By default, every Python installation comes with a number of built-in modules that we can use without downloading or installing any further code. Some of the most common built-in libraries are:
* `os` for interacting with the operating system
* `pathlib` for managing the file system
* `sys` for handling system variables (like the PYTHONPATH)
* `math` for advanced mathematical operations
* `time` and `datetime` for dealing with times
* `itertools` for advanced loops
* `argparse` for passing command-line arguments to Python code
* `logging` for advanced options of parsing code
* `urllib` for accessing webpages

...and many many more!

It is obviously not necessary (or even possible) to know all modules from the standard library. In the next tutorials, however, we will get to know some of these modules and their useful functionalities.

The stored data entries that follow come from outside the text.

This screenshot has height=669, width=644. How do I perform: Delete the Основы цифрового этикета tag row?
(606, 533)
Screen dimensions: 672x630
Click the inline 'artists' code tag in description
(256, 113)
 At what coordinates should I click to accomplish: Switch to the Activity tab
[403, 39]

A full overview of all packages of the standard library is given at the [following link](https://docs.python.org/3/library/index.html).

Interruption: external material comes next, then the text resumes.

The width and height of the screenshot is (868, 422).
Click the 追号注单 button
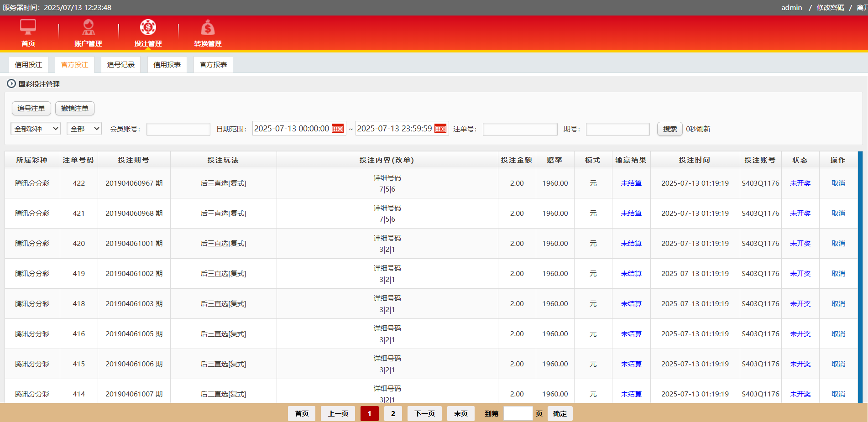coord(31,109)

### Sharing and Installing External Packages

There is a vast range of functionality that is not covered by the modules in the standard library – and millions of Python users worldwide have already written modules that can be useful for such purposes. In this case, we don't want to reinvent the wheel, but rather re-use the code that others have written already. This becomes possible by making code available through public **package distributions**.

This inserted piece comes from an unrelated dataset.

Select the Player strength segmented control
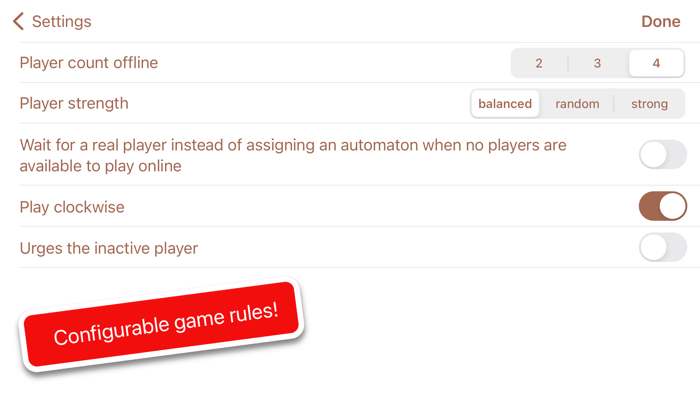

One of the most common Python package distributions is the Python package index (PyPI), from which we can install any available package using the PyPI installer called `pip`.

Usually, we would use `pip` from the command line (i.e. in a *terminal* application). For example, if we want to install the `numpy` package, which is extremely useful for vector or matrix operations in Python, we would open a terminal, and install the package via
```
pip install numpy
```

> 💡  In a Jupyter notebook, we can install modules through `pip` by starting a code cell with an exclamation mark.

In [None]:
! pip install numpy

Installing a package can be a tedious procedure, especially in those scenarios where the package uses other packages, which need to be installed, too. These other packages are referred to as *requirements* or *dependencies*. An installer like `pip` takes care of installing not only a package, but also its dependencies (and their dependencies, and so on).

However, this can rapidly lead to conflicts, especially if version requirements are involved. In these scenarios, manual resolutions of these conflicts are often required, which can be tedious and time-consuming.

Therefore, for local installations of Python, it is usually best practice to setup separate **environments** for each coding project. Every environment corresponds to a local installation of Python with only those packages installed that are required for that specific project. If we switch to a new project, we create a new environment with new installed packages. This minimizes dependency conflicts between projects, and enables easier transfer of Python environments.

Within this course, you find a separate *best practice* tutorial for locally setting up and managing Python installations.